FAISS-powered semantic search lets you index documents and retrieve only the relevant chunks for your query. Combined with deduplication and importance scoring, this dramatically reduces context size for RAG applications.

Installation

pip install infershrink[retrieval]

This installs faiss-cpu and sentence-transformers. First use downloads a ~400MB embedding model.

Quick Start

from infershrink import TokenShrink

# Initialize and index your docs
ts = TokenShrink()
ts.index("./docs")

# Query with semantic search
result = ts.query("What are the API rate limits?")

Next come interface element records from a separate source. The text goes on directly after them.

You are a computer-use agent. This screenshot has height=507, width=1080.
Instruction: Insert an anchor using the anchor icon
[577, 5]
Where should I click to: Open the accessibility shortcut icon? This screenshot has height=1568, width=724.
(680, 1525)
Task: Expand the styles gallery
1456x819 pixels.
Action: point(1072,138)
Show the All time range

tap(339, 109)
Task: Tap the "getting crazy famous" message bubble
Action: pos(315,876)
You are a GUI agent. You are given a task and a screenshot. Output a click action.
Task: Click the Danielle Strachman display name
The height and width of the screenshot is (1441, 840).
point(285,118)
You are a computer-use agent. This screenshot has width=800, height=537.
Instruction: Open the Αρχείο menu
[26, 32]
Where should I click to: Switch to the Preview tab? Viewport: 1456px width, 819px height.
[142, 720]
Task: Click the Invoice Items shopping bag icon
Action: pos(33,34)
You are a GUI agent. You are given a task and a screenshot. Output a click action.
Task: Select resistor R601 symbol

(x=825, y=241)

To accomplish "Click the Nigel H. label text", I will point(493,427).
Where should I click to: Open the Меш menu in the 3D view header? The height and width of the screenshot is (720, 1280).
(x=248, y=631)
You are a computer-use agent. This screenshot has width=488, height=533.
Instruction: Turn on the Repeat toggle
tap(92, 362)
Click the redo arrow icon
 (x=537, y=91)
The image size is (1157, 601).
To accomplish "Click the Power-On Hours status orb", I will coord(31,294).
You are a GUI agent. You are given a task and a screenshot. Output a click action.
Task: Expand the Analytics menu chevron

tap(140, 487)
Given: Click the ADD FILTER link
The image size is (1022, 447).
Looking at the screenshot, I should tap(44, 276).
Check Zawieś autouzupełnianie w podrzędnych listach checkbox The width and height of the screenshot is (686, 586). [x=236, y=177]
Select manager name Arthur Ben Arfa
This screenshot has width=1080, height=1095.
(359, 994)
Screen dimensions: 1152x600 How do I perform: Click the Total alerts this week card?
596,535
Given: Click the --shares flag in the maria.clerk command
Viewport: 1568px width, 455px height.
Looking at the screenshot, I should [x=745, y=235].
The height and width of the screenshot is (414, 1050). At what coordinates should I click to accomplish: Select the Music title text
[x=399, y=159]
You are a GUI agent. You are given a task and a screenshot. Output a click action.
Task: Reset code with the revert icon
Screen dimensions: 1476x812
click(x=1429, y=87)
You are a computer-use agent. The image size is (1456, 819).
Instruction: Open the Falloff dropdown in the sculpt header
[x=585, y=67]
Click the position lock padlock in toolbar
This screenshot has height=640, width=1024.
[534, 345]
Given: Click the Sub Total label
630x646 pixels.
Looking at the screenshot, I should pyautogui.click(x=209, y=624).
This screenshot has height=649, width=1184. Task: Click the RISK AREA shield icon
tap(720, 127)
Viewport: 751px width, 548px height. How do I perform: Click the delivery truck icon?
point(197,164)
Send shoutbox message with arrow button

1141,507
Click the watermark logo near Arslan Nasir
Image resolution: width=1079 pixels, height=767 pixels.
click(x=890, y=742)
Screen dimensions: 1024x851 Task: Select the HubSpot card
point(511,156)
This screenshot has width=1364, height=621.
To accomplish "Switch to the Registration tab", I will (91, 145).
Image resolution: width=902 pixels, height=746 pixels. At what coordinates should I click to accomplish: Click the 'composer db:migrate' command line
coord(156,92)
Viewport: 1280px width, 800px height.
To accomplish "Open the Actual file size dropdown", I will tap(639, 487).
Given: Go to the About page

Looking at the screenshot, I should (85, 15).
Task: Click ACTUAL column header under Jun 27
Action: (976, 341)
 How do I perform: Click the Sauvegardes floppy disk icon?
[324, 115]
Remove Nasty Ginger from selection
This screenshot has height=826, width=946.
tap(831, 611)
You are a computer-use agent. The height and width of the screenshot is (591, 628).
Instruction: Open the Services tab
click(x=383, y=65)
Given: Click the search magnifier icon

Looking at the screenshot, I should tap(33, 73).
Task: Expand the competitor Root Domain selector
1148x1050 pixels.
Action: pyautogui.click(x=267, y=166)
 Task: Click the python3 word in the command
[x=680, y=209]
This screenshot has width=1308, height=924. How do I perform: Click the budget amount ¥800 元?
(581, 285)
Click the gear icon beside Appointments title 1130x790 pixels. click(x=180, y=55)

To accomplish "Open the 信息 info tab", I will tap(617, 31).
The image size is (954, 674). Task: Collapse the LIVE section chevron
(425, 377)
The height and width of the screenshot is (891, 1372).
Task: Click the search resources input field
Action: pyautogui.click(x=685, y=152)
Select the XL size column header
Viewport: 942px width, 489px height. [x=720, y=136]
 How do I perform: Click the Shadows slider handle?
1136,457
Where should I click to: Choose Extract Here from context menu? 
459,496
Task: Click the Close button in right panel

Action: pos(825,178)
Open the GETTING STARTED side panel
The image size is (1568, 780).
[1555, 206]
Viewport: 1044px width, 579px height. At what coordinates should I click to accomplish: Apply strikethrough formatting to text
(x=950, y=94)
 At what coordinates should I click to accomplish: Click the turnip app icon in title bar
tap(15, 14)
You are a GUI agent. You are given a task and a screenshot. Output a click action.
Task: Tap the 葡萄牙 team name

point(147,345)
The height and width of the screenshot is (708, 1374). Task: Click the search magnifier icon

print(f"Sources: {result.sources}")
print(f"Stats: {result.savings}")
print(result.context)

How It Works

Indexing: Documents are chunked and embedded using sentence-transformers
Search: Your query is embedded and matched against the index via cosine similarity
Deduplication: Near-duplicate chunks are removed (configurable threshold)
Importance scoring: Each chunk gets a score based on similarity + information density
Compression: If LLMLingua is installed, chunks are compressed adaptively based on importance

REFRAG-inspired: High-importance chunks (relevant + dense) are preserved more, low-importance chunks are compressed aggressively.

CLI Usage

# Index a directory
infershrink index ./docs

# Query with compression
infershrink query "How do I authenticate?" --compress

# Show importance scores
infershrink query "API limits" --scores

# Raw search (no compression)
infershrink search "rate limits"

Configuration

ts = TokenShrink(
    index_dir=".tokenshrink",  # Where to store the index
    model="all-MiniLM-L6-v2",  # Embedding model
    chunk_size=512,            # Words per chunk
    chunk_overlap=50,          # Overlap between chunks
    compression=True,          # Enable LLMLingua (if installed)
    adaptive=True,             # REFRAG-inspired adaptive compression
    dedup=True,                # Remove near-duplicate chunks
    dedup_threshold=0.85,      # Cosine similarity threshold for dedup
)

Query Options

result = ts.query(
    "your question",
    k=5,                 # Number of chunks to retrieve
    min_score=0.3,       # Minimum similarity score
    max_tokens=2000,     # Target token limit
    compress=True,       # Override compression setting
    adaptive=True,       # Override adaptive setting
    dedup=True,          # Override dedup setting
)

Understanding Results

result = ts.query("rate limits")

# Basics
result.context           # The combined, possibly compressed text
result.sources           # List of source file paths
result.original_tokens   # Token count before compression
result.compressed_tokens # Token count after compression
result.ratio             # Compression ratio (0.3 = 70% reduction)
result.savings           # Human-readable: "Saved 70% (1000 → 300 tokens)"
result.savings_pct       # Just the percentage: 70.0

# Advanced (REFRAG features)
result.chunk_scores      # List of ChunkScore objects
result.dedup_removed     # Number of chunks removed as duplicates

# Each ChunkScore contains:
for cs in result.chunk_scores:
    cs.similarity        # Cosine similarity to query (0-1)
    cs.density           # Information density (0-1)
    cs.importance        # Combined score
    cs.compression_ratio # Adaptive ratio for this chunk
    cs.deduplicated      # True if marked as duplicate

Storage Requirements

Embedding model: ~400MB (downloaded on first use)
Index size: Roughly 4KB per chunk indexed
Memory: Model loads ~1GB RAM during queries

Best Practices

Chunk size: 512 words works well for most content. Smaller chunks for code, larger for prose.
min_score: Default 0.3 is lenient. Raise to 0.5+ for stricter relevance.
dedup_threshold: 0.85 catches near-duplicates without being overly aggressive.
Index location: Use a persistent directory to avoid re-indexing on every run.